O.W. was eventually appointed as a sheriff’s deputy by the city of Tulsa, where he was responsible for policing the Black population in Greenwood. But as O.W. became increasingly cozy with the White establishment, many members of Tulsa’s Black community began to resent him. In fact, in the Black Star newspaper, its militant Black publisher A.J. Smitherman pejoratively referred to O.W. as “The King of Little Africa.”

Nevertheless, White developers began to emulate O.W. and J.B. by purchasing plots of land located north of the railroad tracks and selling them back to members of the Black community. By 1905, a Black doctor and a Black dentist had launched practices there. The creation of more schools, several hardware stores, and a Baptist church soon followed. Throughout this time, segregation was increasing, as Blacks converged on the north side of the train tracks, while Whites converged on the south side.
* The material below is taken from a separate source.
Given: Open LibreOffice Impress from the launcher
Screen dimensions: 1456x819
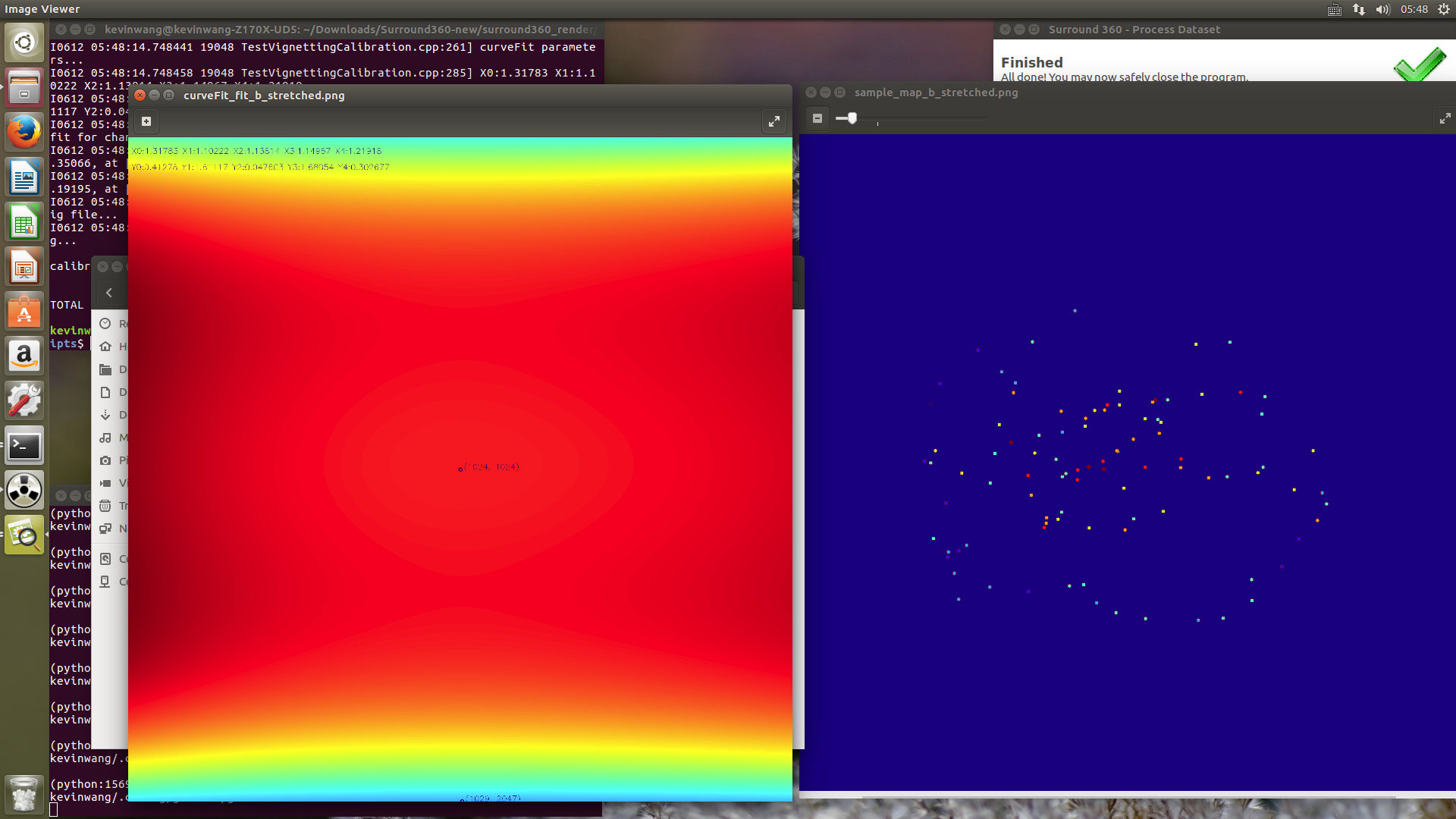Looking at the screenshot, I should pos(24,266).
When the Oklahoma territory achieved statehood in 1907, segregationist Democrats, led by the White supremacist Bill “Alfalfa” Murray, passed laws that criminalized interracial marriage and prohibited Blacks from obtaining high-wage jobs. These injustices affirmed O.W. and J.B.’s decision to establish a Black-centric community, where Black men and women were shielded from racial hostilities. If White people made threateningly racist remarks, Greenwood’s Black residents often responded aggressively. For example, in 1909, J.B. was walking along Greenwood Avenue when a White deliveryman uttered a racist insult, prompting J.B. to throw the man to the ground, straddle him, and punch his face until it was bloody. J.B. was criminally charged for the beating but was acquitted.

On a separate occasion, J.B. was kicked off a train in Oklahoma for sitting in the first-class car—even though he’d purchased a first-class ticket. When he was asked to move to the Black-only car, he refused to comply. He later filed a lawsuit in an effort to desegregate Tulsa’s trains but was unsuccessful.

Greenwood Prospers

As segregation grew stronger, Greenwood’s Black business district thrived, mainly because residents fed their purchasing dollars back into the local economy while earning their incomes from White employers. This was possible because the migration of oilmen to Tulsa created a spike in demand for domestic help, which enabled Black residents to attain high-paying labor jobs as maids, chauffeurs, gardeners, janitors, shoe shiners, and porters. These workers often earned enough money to send their children to universities like Columbia Law School, Oberlin College, the Hampton Institute, the Tuskegee Institute, Spelman College, and Atlanta University, which positioned them to secure white-collar jobs after graduation.

Greenwood’s prosperity became legendary in Black America, with Booker T. Washington dubbing it “Black Wall Street.”